A savings account is a type of personal financial account designed to hold money that you don’t need right away. These accounts allow you to set aside part of your paycheck while earning a small amount of interest on your deposits.
To give you some idea of what you can earn on a savings account, use the free tools available at MoneySupermarket compare savings accounts.
How do savings accounts work?
Your bank pays you money to keep funds in an account. Your payment comes in the form of compounded interest, which simply means that they pay you interest on your interest.
For example, if your savings account earns 2% interest, the bank adds 2/365 of the amount of money in your savings account to your grand total each day. Two percent might not sound like very much, but it really adds up in the long run.
How do the banks make money?
If the bank pays you to keep your funds there, how does it make any money? This can be explained in a three-part answer.
First, you open one of many online savings accounts at the financial institution of your choice. Whenever you open an account, the bank guarantees that you will receive a specific amount of interest.
Then the bank loans out your money to other individuals in the form of loans or mortgages. The bank charges those individuals a higher percentage of interest than they pay out to you.
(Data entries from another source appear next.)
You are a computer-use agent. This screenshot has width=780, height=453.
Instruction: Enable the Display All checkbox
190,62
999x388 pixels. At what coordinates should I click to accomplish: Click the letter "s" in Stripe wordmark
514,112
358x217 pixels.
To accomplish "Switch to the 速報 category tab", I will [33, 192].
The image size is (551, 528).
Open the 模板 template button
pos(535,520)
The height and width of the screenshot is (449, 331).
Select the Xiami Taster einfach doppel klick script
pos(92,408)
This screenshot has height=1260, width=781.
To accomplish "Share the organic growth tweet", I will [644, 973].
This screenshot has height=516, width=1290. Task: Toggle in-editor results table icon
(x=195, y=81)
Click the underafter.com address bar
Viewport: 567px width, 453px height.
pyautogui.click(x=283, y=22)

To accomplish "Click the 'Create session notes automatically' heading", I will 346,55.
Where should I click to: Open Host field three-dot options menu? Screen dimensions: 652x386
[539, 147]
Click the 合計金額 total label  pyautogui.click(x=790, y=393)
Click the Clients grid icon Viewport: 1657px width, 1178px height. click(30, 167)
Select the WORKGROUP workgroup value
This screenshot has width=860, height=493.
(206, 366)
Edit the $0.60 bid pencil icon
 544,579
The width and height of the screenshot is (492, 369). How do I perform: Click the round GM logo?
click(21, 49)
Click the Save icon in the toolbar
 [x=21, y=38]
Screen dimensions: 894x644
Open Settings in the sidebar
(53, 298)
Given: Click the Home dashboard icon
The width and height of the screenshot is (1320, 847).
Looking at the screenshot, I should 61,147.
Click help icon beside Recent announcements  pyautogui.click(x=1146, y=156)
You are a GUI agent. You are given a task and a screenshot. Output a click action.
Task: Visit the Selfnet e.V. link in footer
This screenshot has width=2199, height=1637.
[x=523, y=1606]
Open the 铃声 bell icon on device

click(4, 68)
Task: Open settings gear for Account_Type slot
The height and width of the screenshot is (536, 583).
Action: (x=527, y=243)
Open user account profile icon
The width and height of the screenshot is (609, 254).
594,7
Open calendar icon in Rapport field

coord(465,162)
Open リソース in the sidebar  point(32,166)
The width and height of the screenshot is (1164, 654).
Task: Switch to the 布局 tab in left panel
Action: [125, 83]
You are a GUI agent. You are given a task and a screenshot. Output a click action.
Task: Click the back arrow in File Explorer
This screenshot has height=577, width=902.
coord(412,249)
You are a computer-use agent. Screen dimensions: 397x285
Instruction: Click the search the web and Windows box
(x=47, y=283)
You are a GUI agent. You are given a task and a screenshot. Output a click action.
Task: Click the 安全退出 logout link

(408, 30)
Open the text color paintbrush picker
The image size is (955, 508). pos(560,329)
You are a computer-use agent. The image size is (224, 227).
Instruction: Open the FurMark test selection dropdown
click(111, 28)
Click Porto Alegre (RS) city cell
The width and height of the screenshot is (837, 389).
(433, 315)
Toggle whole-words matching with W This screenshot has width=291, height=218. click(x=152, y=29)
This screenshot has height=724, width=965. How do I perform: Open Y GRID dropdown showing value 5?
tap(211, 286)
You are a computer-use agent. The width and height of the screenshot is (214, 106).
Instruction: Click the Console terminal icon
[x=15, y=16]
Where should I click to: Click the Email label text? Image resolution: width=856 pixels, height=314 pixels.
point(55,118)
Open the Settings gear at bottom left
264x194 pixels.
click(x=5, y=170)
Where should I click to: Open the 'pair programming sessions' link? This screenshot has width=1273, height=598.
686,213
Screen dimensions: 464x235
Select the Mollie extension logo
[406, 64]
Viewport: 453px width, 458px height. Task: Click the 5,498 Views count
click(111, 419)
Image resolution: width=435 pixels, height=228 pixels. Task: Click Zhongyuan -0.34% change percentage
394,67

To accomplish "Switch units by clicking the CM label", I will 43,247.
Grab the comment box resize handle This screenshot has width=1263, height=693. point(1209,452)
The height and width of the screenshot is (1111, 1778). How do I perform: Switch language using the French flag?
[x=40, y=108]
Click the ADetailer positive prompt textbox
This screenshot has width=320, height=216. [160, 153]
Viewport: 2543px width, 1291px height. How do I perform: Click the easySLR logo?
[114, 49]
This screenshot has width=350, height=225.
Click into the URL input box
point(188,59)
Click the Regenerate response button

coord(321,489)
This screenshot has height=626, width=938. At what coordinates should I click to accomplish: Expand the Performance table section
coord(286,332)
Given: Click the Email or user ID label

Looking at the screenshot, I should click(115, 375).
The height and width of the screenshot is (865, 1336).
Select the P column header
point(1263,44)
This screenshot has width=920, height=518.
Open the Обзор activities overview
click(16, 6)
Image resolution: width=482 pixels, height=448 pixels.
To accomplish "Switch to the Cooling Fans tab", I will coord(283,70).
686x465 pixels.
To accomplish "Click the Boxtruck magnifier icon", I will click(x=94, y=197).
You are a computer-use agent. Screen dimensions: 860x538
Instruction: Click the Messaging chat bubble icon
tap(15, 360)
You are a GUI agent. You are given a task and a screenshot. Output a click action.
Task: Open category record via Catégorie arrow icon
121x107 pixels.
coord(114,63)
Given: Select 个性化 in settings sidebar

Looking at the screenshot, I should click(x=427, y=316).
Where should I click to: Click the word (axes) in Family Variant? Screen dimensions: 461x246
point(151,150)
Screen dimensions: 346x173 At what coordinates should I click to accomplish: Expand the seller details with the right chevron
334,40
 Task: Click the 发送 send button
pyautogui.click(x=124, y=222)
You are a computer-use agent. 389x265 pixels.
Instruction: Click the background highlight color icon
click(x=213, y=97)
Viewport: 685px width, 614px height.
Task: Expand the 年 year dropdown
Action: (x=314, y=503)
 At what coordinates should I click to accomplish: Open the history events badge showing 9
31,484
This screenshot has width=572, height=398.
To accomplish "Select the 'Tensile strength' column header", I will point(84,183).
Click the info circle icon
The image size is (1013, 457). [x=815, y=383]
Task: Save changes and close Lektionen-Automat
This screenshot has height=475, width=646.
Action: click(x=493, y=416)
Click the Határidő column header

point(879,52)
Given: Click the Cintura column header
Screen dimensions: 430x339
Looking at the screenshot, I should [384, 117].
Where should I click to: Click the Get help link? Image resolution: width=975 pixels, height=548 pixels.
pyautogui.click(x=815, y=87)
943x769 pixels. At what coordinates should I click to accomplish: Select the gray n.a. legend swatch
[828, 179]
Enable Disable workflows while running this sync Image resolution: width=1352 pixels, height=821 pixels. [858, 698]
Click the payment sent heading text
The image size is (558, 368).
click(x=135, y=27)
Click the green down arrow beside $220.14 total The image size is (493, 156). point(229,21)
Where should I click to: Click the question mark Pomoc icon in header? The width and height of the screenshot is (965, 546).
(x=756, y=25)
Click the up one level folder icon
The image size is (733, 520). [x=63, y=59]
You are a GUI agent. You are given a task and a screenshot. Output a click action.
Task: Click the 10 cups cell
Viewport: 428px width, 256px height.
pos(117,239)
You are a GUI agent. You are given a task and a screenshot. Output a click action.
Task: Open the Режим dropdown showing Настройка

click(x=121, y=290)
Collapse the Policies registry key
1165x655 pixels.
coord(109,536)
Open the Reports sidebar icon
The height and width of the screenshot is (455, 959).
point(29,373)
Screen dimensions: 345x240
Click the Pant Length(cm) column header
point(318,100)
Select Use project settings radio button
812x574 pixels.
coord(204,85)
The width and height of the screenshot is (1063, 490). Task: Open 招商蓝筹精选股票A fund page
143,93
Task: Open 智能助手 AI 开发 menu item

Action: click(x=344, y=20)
Finally, the bank keeps the difference between what they receive from the other individuals and what they give you. For example, if your savings account earns 2% interest and they use your money for a mortgage that gets 9% interest, the bank gets to keep that 7% difference.
What are the most common types of savings accounts?
Banks typically offer two kinds of savings accounts, namely basic savings accounts and Money Market accounts. Basic savings accounts, often referred to as passbook savings accounts, typically have a low or no minimum balance requirement.
You usually have access to your deposited funds without any limitations. This means that you can easily withdraw money whenever you are short of cash.
Money Market accounts typically require a higher minimum balance than basic savings accounts. You must also be willing to leave your deposited funds alone for a specific amount of time. Once that time has passed, you can then withdraw your money without penalties.
Money Market accounts generally pay higher interest rates than basic savings accounts. The more money you keep in a Money Market account, the higher rate of interest you will earn in return.
What are the benefits of a savings account?
Savings accounts give you a safe place to stash any extra cash that you don’t need to use for a while plus you will receive a return on your deposits. Savings accounts typically earn slightly higher interest rates than checking accounts.
Although savings accounts usually offer lower interest rates than other investments, your deposits are still quite liquid. Basic savings accounts allow you to withdraw your funds pretty easily, which is why they are often referred to as “near money” accounts.
Savings accounts are considered a no-risk investment because your funds are insured by the federal government should the financial institution fail.